I have a 2008 x3 with 110,000 miles I keep getting codes P0171 P0174 the o2 sensors were changes the spark plugs coil packs were changed and the map sensor was changed the car is still stalling when I accelerate and Idle at times as well. Once I’m at a high speed my car runs like a boss I don’t know what else to do help!!


----------



## HotGrbg (Apr 23, 2021)

You most like have a large intake leak. Carefully inspect your engine compartment for loose pipes or places unmetered air can get into the engine. If you don’t find anything then take it to a qualified mechanic for a smoke test.


----------



## Angie.grier207 (9 mo ago)

HotGrbg said:


> You most like have a large intake leak. Carefully inspect your engine compartment for loose pipes or places unmetered air can get into the engine.

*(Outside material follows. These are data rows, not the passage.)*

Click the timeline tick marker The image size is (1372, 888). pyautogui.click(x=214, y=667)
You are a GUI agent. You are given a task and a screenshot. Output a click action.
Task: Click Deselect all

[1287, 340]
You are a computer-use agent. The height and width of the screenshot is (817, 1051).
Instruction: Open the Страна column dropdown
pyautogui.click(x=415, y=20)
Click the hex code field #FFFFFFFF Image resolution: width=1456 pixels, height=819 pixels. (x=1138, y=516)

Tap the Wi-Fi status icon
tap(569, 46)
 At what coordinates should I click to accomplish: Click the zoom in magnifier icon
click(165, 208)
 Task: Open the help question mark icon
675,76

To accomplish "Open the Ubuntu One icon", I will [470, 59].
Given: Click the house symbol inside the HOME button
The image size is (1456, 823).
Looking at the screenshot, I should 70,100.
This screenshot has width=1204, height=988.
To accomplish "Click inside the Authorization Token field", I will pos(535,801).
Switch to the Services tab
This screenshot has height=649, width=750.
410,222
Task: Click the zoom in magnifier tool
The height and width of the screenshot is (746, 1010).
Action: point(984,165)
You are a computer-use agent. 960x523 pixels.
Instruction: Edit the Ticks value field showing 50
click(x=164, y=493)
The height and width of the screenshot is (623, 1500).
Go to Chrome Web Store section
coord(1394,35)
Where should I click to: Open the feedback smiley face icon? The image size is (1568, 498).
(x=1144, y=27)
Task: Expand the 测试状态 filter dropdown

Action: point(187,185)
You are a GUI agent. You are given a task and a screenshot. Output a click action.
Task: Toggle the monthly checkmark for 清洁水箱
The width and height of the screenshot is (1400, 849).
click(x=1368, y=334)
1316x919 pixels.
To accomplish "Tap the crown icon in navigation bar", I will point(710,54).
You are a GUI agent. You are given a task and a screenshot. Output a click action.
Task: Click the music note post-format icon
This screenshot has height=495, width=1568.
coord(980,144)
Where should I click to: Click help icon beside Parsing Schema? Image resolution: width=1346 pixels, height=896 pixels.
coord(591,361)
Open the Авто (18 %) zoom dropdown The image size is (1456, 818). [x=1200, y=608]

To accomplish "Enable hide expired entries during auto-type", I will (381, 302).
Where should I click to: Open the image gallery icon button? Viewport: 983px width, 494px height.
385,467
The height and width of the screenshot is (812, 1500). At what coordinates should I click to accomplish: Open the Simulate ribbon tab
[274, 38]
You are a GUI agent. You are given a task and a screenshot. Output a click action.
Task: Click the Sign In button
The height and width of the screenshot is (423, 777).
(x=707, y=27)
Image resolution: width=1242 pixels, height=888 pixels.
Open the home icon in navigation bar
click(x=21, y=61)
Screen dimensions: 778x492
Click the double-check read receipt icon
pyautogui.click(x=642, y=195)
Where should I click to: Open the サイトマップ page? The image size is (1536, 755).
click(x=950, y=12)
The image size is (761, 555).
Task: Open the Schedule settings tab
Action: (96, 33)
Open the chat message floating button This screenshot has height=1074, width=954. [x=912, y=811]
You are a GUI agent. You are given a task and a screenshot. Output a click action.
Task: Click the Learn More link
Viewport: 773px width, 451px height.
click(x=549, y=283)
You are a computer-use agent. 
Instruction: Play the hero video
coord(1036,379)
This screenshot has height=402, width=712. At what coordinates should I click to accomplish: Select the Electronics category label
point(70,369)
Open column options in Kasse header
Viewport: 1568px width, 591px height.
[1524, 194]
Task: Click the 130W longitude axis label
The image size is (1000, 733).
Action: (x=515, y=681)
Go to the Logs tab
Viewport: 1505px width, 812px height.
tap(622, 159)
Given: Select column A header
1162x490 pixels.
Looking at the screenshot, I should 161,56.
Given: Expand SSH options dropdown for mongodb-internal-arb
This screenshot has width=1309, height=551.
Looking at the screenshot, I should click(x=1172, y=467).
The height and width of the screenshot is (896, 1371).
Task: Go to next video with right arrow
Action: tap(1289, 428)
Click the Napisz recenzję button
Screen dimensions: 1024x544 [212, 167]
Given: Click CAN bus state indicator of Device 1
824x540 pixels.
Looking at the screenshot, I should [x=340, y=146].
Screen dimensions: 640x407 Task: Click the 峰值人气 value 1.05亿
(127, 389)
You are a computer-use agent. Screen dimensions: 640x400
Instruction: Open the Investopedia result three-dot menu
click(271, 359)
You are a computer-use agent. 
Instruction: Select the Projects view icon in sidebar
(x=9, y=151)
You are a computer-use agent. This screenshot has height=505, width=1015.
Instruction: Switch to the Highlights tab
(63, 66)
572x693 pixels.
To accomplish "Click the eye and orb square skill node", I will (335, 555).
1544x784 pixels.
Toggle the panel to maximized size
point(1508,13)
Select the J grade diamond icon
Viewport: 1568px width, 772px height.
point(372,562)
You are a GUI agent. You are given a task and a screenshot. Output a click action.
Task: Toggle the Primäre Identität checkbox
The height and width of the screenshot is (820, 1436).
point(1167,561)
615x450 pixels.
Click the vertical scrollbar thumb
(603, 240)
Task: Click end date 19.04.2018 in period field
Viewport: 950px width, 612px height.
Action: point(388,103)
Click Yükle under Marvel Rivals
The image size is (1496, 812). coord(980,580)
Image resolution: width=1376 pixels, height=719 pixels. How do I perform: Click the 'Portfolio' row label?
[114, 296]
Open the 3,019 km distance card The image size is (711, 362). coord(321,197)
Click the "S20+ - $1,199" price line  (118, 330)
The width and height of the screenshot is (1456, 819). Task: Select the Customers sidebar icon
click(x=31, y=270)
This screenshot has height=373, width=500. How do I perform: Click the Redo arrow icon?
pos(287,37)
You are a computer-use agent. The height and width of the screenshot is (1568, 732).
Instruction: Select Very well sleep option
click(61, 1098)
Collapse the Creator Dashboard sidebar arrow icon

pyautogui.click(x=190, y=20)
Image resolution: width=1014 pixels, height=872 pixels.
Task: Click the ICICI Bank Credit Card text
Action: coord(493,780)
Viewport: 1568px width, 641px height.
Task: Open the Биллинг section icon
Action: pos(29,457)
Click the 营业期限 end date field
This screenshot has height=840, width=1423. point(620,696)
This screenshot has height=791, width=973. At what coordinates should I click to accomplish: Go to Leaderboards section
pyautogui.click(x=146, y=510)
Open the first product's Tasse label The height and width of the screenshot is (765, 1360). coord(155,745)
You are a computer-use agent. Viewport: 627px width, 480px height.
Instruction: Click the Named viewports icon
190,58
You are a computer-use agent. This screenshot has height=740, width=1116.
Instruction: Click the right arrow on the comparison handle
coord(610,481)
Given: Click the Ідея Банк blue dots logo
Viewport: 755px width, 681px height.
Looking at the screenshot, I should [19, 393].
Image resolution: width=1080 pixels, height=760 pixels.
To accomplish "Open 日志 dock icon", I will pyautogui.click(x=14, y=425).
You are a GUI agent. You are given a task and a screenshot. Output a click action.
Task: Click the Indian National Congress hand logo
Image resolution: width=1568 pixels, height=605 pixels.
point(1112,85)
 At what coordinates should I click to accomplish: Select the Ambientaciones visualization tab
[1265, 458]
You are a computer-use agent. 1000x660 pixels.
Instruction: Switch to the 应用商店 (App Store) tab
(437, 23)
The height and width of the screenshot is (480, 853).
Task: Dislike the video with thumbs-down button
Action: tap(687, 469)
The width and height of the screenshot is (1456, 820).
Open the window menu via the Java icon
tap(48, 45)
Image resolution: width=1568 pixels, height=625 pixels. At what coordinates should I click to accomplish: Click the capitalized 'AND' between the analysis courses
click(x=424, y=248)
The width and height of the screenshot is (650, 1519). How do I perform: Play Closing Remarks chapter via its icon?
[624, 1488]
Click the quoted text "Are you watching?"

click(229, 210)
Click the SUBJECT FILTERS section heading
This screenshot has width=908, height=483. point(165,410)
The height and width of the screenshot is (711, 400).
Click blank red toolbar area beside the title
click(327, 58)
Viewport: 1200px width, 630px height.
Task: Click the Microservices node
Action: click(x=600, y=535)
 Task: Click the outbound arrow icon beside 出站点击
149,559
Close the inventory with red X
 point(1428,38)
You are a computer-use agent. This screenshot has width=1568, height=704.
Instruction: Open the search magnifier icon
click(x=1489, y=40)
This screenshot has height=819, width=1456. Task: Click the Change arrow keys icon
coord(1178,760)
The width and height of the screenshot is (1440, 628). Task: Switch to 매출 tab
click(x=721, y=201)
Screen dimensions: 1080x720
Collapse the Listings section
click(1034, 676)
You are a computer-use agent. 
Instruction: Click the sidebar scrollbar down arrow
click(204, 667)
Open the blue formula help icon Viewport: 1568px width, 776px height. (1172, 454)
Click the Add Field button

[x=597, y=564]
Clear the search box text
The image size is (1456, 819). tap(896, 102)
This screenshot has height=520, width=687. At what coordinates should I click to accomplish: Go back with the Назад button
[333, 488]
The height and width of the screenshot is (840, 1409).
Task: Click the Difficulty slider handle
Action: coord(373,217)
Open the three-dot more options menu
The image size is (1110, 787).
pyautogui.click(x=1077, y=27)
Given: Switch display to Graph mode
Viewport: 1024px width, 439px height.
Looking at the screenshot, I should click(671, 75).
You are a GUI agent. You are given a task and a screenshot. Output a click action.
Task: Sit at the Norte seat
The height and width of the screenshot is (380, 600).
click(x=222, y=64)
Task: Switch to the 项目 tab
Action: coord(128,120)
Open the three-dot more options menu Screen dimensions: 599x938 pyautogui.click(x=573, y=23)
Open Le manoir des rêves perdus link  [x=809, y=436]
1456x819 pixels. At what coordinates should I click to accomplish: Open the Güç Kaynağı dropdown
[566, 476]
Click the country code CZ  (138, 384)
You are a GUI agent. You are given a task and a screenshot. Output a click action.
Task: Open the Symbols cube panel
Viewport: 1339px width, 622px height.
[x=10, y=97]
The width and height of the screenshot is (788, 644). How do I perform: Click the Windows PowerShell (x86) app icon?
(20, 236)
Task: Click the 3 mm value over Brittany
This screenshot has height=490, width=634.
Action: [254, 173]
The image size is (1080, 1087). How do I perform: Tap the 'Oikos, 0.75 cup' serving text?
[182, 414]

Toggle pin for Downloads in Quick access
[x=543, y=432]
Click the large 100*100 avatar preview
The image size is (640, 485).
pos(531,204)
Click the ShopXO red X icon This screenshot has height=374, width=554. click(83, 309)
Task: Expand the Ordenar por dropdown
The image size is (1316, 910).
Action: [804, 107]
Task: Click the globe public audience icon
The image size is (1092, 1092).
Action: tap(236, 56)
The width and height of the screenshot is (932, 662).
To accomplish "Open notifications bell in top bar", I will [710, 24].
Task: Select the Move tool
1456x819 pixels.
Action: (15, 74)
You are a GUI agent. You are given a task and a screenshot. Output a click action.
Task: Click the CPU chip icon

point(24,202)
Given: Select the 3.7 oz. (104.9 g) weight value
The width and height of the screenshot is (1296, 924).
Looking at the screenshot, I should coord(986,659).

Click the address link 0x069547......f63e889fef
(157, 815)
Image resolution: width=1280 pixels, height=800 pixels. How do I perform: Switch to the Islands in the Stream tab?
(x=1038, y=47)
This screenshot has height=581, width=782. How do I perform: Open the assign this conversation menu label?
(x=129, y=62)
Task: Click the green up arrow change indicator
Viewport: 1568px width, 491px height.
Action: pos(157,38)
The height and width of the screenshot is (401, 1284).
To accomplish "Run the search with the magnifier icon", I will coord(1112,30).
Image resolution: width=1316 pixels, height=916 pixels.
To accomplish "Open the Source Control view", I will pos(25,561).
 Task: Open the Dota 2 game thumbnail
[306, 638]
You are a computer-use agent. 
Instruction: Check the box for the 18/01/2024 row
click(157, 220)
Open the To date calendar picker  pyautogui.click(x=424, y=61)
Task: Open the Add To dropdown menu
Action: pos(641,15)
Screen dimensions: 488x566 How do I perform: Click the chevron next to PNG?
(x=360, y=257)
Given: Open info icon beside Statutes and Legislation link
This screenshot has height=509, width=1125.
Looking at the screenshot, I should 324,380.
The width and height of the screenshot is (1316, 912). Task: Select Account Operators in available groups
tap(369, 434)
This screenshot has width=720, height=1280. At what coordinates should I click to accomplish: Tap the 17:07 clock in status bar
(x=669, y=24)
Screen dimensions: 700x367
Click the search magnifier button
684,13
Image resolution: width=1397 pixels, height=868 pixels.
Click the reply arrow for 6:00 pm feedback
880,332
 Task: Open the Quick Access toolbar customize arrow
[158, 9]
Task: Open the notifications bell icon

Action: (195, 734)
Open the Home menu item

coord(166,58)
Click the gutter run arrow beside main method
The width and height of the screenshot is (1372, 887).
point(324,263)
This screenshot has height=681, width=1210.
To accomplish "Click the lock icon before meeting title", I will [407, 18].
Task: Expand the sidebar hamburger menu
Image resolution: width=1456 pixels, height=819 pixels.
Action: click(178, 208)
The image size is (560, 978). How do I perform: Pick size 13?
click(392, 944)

If you don’t find anything then take it to a qualified mechanic for a smoke test.


Thank you!!


----------



## BimmurBrothor (Jun 30, 2017)

Angie.grier207 said:


> I have a 2008 x3 with 110,000 miles I keep getting codes P0171 P0174 the o2 sensors were changes the spark plugs coil packs were changed and the map sensor was changed the car is still stalling when I accelerate and Idle at times as well. Once I’m at a high speed my car runs like a boss I don’t know what else to do help!!


What type MAF sensor?
Toss it...if it is aftermarket!
Must have OEM... best i know.


----------



## Angie.grier207 (9 mo ago)

It is oem the car has a pcv recall do you guys think that might be it?


----------



## BimmurBrothor (Jun 30, 2017)

Angie.grier207 said:


> It is oem the car has a pcv recall do you guys think that might be it?


Sorry not familiar with pcv...


----------